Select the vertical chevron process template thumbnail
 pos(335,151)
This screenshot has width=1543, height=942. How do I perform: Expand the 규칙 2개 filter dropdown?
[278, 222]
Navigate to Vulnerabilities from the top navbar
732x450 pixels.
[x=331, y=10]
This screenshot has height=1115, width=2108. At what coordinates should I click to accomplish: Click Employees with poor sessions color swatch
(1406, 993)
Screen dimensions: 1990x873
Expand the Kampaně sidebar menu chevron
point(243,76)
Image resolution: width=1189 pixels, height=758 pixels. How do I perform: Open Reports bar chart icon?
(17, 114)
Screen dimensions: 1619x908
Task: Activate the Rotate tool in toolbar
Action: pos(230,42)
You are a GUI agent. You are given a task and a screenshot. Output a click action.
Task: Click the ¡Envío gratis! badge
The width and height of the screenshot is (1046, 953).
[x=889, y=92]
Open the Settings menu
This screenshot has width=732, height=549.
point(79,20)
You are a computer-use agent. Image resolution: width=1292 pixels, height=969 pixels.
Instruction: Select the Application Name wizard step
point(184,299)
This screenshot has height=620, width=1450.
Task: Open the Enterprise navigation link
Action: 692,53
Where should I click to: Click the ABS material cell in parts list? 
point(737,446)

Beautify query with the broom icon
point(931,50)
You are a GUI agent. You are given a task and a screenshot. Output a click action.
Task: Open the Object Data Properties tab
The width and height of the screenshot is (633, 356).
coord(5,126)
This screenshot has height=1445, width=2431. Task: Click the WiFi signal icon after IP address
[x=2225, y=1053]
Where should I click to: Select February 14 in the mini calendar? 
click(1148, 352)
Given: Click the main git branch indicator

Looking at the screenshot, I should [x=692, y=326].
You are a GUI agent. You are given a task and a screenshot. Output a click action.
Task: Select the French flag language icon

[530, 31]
⁂
The entire listing has to be written out again exactly.

Select the vertical chevron process template thumbnail
 pos(335,151)
This screenshot has width=1543, height=942. How do I perform: Expand the 규칙 2개 filter dropdown?
[278, 222]
Navigate to Vulnerabilities from the top navbar
732x450 pixels.
[x=331, y=10]
This screenshot has height=1115, width=2108. At what coordinates should I click to accomplish: Click Employees with poor sessions color swatch
(1406, 993)
Screen dimensions: 1990x873
Expand the Kampaně sidebar menu chevron
point(243,76)
Image resolution: width=1189 pixels, height=758 pixels. How do I perform: Open Reports bar chart icon?
(17, 114)
Screen dimensions: 1619x908
Task: Activate the Rotate tool in toolbar
Action: pos(230,42)
You are a GUI agent. You are given a task and a screenshot. Output a click action.
Task: Click the ¡Envío gratis! badge
The width and height of the screenshot is (1046, 953).
[x=889, y=92]
Open the Settings menu
This screenshot has width=732, height=549.
point(79,20)
You are a computer-use agent. Image resolution: width=1292 pixels, height=969 pixels.
Instruction: Select the Application Name wizard step
point(184,299)
This screenshot has height=620, width=1450.
Task: Open the Enterprise navigation link
Action: 692,53
Where should I click to: Click the ABS material cell in parts list? 
point(737,446)

Beautify query with the broom icon
point(931,50)
You are a GUI agent. You are given a task and a screenshot. Output a click action.
Task: Open the Object Data Properties tab
The width and height of the screenshot is (633, 356).
coord(5,126)
This screenshot has height=1445, width=2431. Task: Click the WiFi signal icon after IP address
[x=2225, y=1053]
Where should I click to: Select February 14 in the mini calendar? 
click(1148, 352)
Given: Click the main git branch indicator

Looking at the screenshot, I should [x=692, y=326].
You are a GUI agent. You are given a task and a screenshot. Output a click action.
Task: Select the French flag language icon

[530, 31]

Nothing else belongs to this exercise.